Ce vendredi 17 et samedi 18 novembre 2017 ont eu lieu les 9èmes Assises Européennes du Cyclosport. Ces assises ont rassemblé une cinquantaine de participants, dont les organisateurs des plus belles épreuves d’Europe telles que l’Ardéchoise, les Bosses de Provence, l’Ariégeoise, la Quebrantahuesos (épreuve espagnole), la Fausto Coppi (épreuve italienne) et bien d’autres. Les débats ont notamment permis de faire un point sur l’impact touristique et économique de ces manifestations pour la région hôte, sur les aspects sécurité et responsabilité, sur la professionnalisation de l’organisation ou encore sur les relations avec les fédérations nationales et internationales.

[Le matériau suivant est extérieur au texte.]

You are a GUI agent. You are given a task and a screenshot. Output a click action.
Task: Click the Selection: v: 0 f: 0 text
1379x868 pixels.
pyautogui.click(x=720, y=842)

C’est donc à Marseille dans l’Hôtel du département des Bouches du Rhône et grâce à l’appui de Jean-Claude Carminatti (le président des Bosses de Provence) que nous avons pu nous réunir. Mais c’est aussi et à l’origine grâce à Patrick François, président historique de l’Association Européenne du Cyclosport (AEC) que ces assises ont lieu. Il faut savoir que rien que pour la France on compte un peu plus de 110 épreuves qui totalisent plus de 80 000 coureurs ! C’est une proportion importante de la population des cyclistes en France. D’ailleurs qui d’entre vous n’a jamais pris le départ d’une de ces épreuves ou est au moins allé voir des amis, ou compagnons de route, sur un parcours près de chez soi ? Mais si en France le calendrier est chargé, voire surchargé certains week-end, en Espagne ils ne peuvent organiser qu’une seule épreuve par week-end et une seule par an par région ! C’est dire s’il est important pour les cyclistes de ce pays de ne pas rater l’épreuve qui se déroule dans leur région !. De ce fait Roberto Iglesias le fondateur de la Quebrantahuesos limite la participation à 12 000 cyclistes alors qu’il reçoit 18000 demandes d’inscription. chaque année !

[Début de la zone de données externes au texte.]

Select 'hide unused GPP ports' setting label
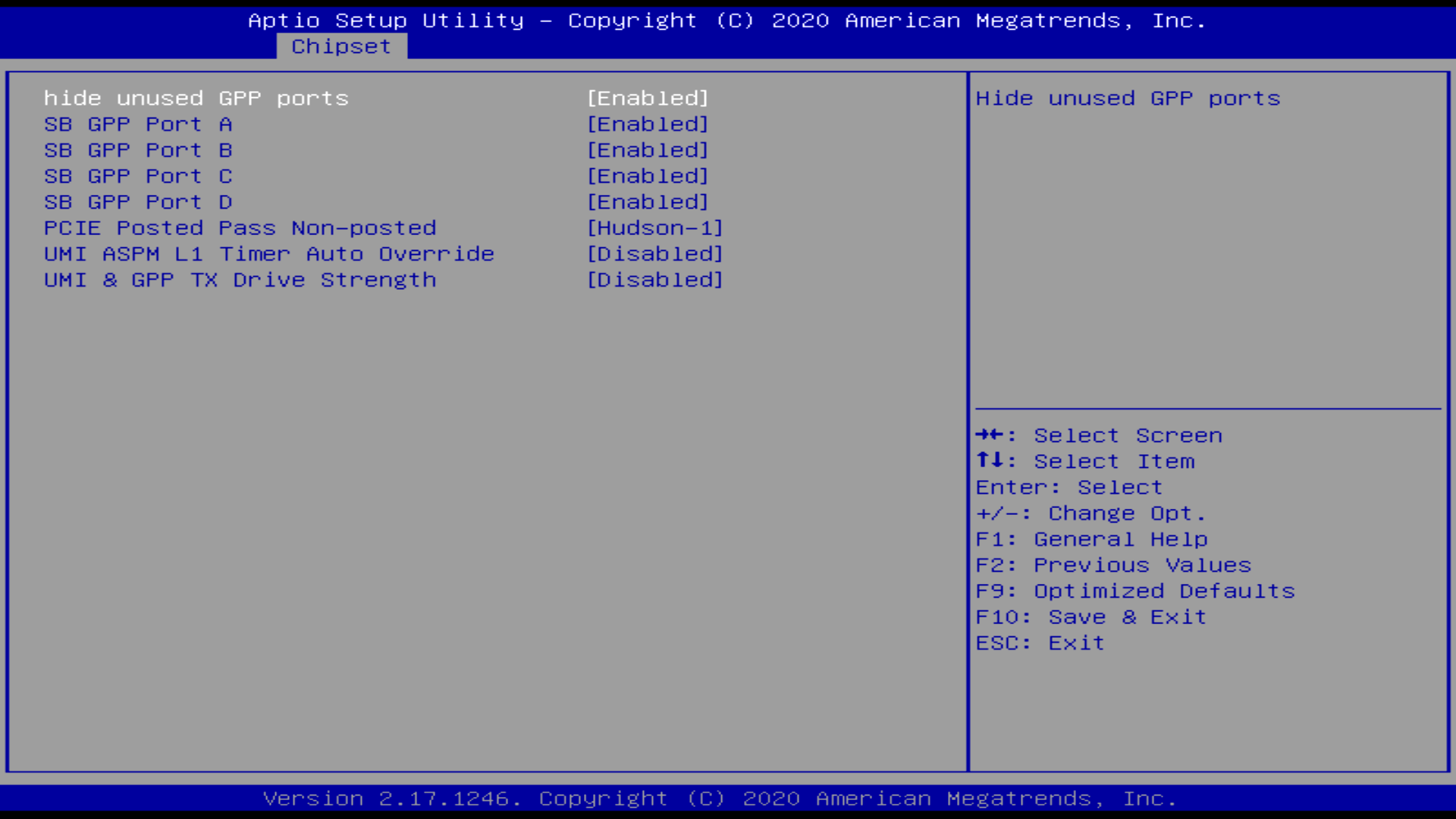 coord(196,99)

Un des sujets très intéressant a été celui de l’impact d’une épreuve de masse sur une région . S’il est évident que l’impact direct est loin d’être négligeable pour les communes qui accueillent ces épreuves (hébergements qui arrivent souvent à saturation,  chiffres d’affaires des commerces locaux, …), il est complété par un impact indirect plus difficilement mesurable représenté par la venue de certains cyclistes pour une reconnaissance ou le retour plus tard de certains concurrents qui veulent profiter en, famille, ou entre amis, des lieux et routes qu’ils ont découverts et appréciés grâce à ces cyclosportives.

La sécurité des coureurs et l’assurance ont été les sujets traités par nos amis d’Assurance Vélo qui sont, comme le nom l’indique, spécialisés dans ce domaine. Cette intervention a été complétée par le représentant de Gras Savoye Assurances qui a expliqué la responsabilité et les obligations des organisateurs, et les démarches que cela implique. L’intervention de Dokever (spécialiste des secours sur des évènements sportifs) a permis de soulever certaines questions, notamment sur les interventions des médecins ou de la Croix rouge, et de rassurer les organisateurs vis-à-vis de comportements dangereux ou irresponsables de certains participants qui n’hésitent pas à se présenter avec un certificat médical falsifié !

Crédit photo @BikenConnect

Un long débat a aussi été ouvert sur la communication et sur les réseaux sociaux. C’est l’intervention très remarquée et de style américain de Bike’n Connect qui a le plus frappé en montrant l’intérêt des réseaux sociaux pour mettre en avant ces épreuves. C’est ainsi que cette application que nous vous développerons très prochainement plus en détails permet de regrouper des coureurs, passionnés ou tout autres pratiquants autour de vous. Top Vélo (nouvelle formule depuis cet été) présent se veut être le magazine et média internet aux côtés des cyclosportifs.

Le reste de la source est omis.